As far as effective methods to segment your retail data go, hierarchical clustering is one worth considering. It’s simple and easy to use. It also provides an edge over the k-means algorithm as you do not need to specify the number of clusters to create clusters. That said, is this algorithm worth pursuing in your business? And how would you use it to generate meaningful, competitive insights?
What is hierarchical clustering?
Hierarchical clustering is an unsupervised clustering method that you can use to group your data. This algorithm is unsupervised because it uses a random, unlabelled dataset. The resulting clusters are displayed in a hierarchical tree called a dendrogram. This is helpful because the algorithm produces a clear graphical depiction of your clusters that you can understand and interpret easily. With this algorithm, you can create decision trees as well as category hierarchies for your business.

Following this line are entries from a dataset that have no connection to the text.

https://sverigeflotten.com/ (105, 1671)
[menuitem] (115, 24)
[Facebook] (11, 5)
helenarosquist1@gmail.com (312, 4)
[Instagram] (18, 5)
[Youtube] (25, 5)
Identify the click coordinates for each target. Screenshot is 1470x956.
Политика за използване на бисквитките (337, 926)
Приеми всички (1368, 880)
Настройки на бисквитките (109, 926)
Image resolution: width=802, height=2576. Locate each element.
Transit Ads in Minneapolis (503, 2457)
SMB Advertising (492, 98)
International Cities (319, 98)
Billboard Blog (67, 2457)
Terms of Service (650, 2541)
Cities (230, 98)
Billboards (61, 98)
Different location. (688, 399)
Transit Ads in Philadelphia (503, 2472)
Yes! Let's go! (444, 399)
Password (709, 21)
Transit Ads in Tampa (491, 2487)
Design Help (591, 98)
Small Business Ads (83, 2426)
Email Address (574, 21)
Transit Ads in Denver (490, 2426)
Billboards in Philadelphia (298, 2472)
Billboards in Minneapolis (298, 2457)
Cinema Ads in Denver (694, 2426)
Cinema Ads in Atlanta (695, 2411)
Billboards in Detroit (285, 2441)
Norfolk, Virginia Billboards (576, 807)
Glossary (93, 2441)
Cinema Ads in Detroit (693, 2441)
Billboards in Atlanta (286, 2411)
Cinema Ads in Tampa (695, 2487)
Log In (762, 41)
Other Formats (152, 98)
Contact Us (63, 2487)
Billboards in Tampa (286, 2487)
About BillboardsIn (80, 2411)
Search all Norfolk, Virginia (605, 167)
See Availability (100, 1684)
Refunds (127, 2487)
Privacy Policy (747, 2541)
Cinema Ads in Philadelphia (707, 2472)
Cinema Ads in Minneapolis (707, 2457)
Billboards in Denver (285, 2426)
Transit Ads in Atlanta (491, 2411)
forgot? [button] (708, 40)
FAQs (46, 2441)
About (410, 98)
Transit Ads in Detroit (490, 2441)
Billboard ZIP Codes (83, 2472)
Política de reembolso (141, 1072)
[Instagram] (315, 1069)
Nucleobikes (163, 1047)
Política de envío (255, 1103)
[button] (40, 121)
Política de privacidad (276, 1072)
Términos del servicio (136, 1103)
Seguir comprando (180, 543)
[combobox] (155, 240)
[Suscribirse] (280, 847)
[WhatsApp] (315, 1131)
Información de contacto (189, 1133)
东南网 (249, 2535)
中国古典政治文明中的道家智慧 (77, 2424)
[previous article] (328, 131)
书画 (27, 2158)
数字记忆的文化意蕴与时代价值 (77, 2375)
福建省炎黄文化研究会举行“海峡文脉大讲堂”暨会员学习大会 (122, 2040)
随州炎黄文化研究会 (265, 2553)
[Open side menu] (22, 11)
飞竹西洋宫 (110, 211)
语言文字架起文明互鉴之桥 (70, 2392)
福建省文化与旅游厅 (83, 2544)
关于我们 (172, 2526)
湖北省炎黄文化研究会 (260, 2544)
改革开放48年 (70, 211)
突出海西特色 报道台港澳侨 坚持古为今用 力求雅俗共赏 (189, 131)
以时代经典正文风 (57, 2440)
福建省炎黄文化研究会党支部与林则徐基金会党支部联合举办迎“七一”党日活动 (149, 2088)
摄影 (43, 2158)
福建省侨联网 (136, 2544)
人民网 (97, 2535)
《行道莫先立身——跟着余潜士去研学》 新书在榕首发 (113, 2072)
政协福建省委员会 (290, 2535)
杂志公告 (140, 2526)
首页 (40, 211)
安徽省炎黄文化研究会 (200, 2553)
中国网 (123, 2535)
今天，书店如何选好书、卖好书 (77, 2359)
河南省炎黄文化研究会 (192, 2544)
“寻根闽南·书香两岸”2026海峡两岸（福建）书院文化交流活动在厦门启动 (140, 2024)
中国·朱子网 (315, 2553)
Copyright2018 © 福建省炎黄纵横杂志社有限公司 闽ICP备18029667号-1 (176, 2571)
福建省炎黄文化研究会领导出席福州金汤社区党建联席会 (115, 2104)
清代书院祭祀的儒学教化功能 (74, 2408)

You are able to choose the number of clusters you would like to create where the distance between clusters and the input criteria is used to create the groupings. As the number of clusters increases, the accuracy of the hierarchical clustering algorithm improves.
Agglomerative and divisive clustering algorithms are two types of hierarchical clustering that you can use to cluster your data.
Agglomerative clustering uses a bottom-up approach that starts at the base of the dendrogram and begins with each observation. The algorithm groups observations that are close to each other until all the observations are joined at the top of the hierarchy.
Divisive clustering, on the other hand, is the exact opposite. It uses a top-down approach that starts at the top of the dendrogram and begins with all the observations grouped together. The algorithm further separates data points into smaller clusters until observation falls within a single cluster.
The advantage of hierarchical clustering is that it is easy to understand and implement. The dendrogram output of the algorithm can be used to understand the big picture as well as the groups in your data.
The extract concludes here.